SécheresseRenflouer le Fonds des calamités agricoles, espoir des agriculteurs sinistrés

| AFP

PARIS, 21 août (AFP) - Le renflouement du Fonds national de garantie des calamités agricoles, oublié du budget de l'Etat depuis des années, est l'une des mesures les plus attendues par les organisations agricoles lors de leur rencontre vendredi avec le Premier ministre sur les dégâts de la sécheresse.

Comme ce Fonds ne dispose actuellement que de 120 millions d'euros, le ministre de l'Agriculture Hervé Gaymard a reconnu la semaine dernière que ces montants "ne suffiraient pas" et que de nouveaux crédits "seraient inscrits dans la loi de finances rectificative".

55 départements ont réclamé les indemnisations du Fonds. En principe le niveau d'indemnisation doit être examiné par la Commission nationale des calamités agricoles le 29 août, mais les organisations agricoles espèrent dès vendredi une annonce par le Premier ministre.

Dans le budget 2003, l'Etat n'a pas abondé le Fonds, dont la trésorerie s'amenuise: 273 millions d'euros fin 2001, puis environ 173 millions fin 2002.

Mais cela fait près de 10 ans que l'Etat ne verse plus au Fonds sa contribution prévue, selon Jeunes Agriculteurs.

Le Fonds a même été ponctionné de 130 M EUR en juillet 2002 pour combler le déficit du BAPSA (budget annexe des prestations sociales agricoles), a souligné Jérôme Despey, président des Jeunes Agriculteurs.

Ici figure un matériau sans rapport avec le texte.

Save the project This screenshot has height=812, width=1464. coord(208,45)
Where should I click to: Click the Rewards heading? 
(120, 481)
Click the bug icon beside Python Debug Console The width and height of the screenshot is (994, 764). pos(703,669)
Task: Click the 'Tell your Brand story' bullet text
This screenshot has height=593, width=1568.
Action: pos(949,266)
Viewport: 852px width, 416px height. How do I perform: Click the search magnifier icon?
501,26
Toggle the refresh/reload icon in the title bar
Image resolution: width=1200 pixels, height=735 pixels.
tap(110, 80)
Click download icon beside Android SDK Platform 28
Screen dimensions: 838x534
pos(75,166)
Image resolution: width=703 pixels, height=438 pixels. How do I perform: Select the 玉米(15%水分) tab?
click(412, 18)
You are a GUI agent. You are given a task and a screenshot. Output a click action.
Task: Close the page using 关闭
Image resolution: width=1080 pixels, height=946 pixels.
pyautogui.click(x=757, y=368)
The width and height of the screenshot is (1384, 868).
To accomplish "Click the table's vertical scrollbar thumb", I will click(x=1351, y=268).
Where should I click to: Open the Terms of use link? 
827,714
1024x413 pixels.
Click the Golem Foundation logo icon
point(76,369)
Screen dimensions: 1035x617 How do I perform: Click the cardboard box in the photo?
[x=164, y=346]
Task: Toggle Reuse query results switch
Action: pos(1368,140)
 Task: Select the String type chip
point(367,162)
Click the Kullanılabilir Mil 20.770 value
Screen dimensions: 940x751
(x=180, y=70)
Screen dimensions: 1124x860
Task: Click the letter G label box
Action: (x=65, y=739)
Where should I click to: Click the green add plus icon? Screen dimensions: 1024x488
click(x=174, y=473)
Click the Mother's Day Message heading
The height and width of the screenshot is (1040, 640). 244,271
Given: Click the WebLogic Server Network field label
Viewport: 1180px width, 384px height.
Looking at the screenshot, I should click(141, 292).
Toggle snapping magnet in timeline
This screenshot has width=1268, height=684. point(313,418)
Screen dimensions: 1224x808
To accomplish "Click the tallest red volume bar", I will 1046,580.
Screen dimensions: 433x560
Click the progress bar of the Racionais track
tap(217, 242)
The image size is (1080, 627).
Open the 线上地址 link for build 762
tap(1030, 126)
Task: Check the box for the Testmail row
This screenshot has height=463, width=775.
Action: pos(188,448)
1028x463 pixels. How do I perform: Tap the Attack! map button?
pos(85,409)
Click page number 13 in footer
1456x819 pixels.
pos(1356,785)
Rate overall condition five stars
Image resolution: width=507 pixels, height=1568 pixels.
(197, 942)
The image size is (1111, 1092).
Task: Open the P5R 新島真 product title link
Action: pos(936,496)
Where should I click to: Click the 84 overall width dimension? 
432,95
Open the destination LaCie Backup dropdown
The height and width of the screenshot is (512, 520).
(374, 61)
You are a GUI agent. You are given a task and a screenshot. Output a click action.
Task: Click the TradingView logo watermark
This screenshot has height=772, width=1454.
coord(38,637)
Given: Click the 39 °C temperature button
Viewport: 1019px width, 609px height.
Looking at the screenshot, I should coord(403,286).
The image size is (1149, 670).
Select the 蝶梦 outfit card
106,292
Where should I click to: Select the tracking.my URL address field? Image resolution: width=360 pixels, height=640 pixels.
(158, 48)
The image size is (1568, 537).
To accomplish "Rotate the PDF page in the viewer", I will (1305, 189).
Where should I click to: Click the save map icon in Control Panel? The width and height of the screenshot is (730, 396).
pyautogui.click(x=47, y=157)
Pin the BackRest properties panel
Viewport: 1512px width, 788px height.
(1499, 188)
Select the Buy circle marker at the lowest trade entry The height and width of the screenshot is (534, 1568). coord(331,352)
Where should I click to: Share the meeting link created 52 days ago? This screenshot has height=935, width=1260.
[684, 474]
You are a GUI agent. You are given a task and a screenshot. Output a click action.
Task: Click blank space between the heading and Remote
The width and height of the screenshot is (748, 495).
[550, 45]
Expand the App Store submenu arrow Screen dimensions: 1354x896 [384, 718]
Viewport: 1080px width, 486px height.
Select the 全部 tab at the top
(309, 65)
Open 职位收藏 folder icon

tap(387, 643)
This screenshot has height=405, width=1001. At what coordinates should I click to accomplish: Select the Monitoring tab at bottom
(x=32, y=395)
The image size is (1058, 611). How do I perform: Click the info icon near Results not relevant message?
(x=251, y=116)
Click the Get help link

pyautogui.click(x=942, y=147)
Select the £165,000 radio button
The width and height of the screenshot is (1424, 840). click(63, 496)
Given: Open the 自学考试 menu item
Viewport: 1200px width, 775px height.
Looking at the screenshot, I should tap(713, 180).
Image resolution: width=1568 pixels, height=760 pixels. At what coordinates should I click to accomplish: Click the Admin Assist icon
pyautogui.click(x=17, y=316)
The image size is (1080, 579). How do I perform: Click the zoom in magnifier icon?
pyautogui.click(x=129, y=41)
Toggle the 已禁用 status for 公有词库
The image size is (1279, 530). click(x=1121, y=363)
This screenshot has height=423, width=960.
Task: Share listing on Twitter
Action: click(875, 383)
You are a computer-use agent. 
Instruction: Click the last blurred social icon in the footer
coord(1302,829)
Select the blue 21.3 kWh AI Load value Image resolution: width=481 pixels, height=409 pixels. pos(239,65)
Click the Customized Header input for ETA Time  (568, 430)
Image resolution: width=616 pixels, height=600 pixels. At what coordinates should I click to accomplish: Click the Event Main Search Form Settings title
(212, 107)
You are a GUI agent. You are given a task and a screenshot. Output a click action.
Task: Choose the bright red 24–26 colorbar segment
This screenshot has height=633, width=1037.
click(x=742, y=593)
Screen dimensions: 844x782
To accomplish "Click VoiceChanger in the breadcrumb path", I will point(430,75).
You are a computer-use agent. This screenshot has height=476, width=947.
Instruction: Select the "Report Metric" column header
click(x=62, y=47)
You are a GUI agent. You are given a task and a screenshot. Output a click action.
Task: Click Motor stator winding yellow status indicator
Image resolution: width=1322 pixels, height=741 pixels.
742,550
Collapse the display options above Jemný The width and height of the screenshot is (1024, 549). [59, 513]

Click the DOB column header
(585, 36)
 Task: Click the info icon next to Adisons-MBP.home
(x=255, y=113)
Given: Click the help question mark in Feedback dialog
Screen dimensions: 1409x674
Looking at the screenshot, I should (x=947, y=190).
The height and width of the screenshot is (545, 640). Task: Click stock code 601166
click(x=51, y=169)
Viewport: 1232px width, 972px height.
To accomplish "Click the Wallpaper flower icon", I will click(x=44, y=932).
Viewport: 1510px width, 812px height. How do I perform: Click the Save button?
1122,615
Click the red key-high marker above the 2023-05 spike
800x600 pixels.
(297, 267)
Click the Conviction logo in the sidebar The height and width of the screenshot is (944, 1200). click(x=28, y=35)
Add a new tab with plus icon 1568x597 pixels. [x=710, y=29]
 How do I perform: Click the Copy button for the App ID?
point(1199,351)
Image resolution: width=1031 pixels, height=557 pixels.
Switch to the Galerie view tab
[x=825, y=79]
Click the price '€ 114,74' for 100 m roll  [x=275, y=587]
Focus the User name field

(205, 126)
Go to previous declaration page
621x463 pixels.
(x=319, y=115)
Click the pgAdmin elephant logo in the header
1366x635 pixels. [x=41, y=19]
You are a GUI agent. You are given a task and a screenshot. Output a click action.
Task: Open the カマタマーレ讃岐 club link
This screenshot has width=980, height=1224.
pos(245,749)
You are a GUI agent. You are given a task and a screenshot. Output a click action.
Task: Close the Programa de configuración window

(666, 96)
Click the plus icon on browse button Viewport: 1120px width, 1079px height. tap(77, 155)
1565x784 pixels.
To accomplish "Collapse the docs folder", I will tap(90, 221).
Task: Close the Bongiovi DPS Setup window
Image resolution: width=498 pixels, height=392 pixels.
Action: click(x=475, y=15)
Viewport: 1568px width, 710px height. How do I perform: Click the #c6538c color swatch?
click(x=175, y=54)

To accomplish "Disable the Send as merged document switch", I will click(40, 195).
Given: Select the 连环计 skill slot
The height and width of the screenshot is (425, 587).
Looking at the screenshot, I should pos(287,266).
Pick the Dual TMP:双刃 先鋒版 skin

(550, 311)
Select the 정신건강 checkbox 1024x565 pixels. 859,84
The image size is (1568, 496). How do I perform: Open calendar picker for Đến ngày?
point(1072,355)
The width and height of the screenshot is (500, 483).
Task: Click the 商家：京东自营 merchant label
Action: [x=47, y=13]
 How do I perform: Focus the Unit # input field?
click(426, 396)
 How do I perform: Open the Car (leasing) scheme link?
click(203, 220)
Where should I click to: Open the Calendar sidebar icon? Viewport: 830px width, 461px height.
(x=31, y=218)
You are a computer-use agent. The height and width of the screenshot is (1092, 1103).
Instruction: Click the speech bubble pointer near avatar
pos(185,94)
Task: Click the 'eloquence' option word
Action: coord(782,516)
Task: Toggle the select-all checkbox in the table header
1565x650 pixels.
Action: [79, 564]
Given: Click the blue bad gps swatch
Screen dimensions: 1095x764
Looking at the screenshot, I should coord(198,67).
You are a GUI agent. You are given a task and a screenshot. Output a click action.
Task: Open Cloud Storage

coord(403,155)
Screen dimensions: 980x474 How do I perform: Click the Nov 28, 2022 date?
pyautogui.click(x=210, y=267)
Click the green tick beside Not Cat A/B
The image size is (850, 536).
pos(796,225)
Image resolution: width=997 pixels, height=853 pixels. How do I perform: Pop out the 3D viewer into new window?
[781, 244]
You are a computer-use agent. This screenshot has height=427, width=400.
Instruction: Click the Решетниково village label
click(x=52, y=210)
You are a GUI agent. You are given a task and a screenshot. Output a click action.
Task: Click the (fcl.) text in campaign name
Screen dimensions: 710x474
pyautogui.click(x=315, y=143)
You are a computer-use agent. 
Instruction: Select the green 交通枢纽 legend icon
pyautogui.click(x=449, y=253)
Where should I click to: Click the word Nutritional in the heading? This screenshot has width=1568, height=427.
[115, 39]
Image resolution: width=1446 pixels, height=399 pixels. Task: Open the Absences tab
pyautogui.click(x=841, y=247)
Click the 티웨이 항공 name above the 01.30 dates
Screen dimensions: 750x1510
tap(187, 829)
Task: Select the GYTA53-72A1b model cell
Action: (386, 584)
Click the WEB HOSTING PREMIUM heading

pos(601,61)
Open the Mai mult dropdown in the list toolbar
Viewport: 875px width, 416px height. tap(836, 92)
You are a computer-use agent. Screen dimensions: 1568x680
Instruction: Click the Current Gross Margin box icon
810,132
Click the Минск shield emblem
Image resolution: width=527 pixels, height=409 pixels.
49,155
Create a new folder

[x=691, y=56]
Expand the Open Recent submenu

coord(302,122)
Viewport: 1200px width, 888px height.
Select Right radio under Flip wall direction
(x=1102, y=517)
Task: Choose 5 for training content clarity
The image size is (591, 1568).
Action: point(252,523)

La Commission des affaires économiques de l'Assemblée nationale en octobre 2002 avait regretté que l'Etat ait "peu contribué ces dernières années au financement du Fonds".

Pourtant, le Code Rural prévoit que le fonds, créé par une loi du 10 juillet 1964, est financé d'un côté par les agriculteurs, qui versent une taxe additionnelle représentant 11% de leurs primes d'assurance agricole, et de l'autre par un versement "au moins égal" du budget de l'Etat.

Les contributions des agriculteurs apportent au Fonds environ 70 M EUR par an, selon le ministère.

L'intervention du Fonds démarre à partir d'un certain niveau de pertes, par exemple si les revenus de l'exploitation ont diminué d'au moins 14% et sa production de 20% ou 30%, en fonction de références départementales. Ces seuils déclenchent des remboursements partiels négociés avec la profession, généralement 30% des pertes, a indiqué le ministère.

Le Fonds indemnise les "dommages matériels non assurables" causés par des "variations anormales d'intensité d'un agent naturel", et reste donc le seul recours de la plupart des victimes de la sécheresse.

Mais les dommages "assurables", comme c'est le cas pour l'hécatombe de volailles victimes de la canicule début août, ne seront pas éligibles aux indemnisations du Fonds, même si les agriculteurs ne se sont pas assurés, a averti le ministère.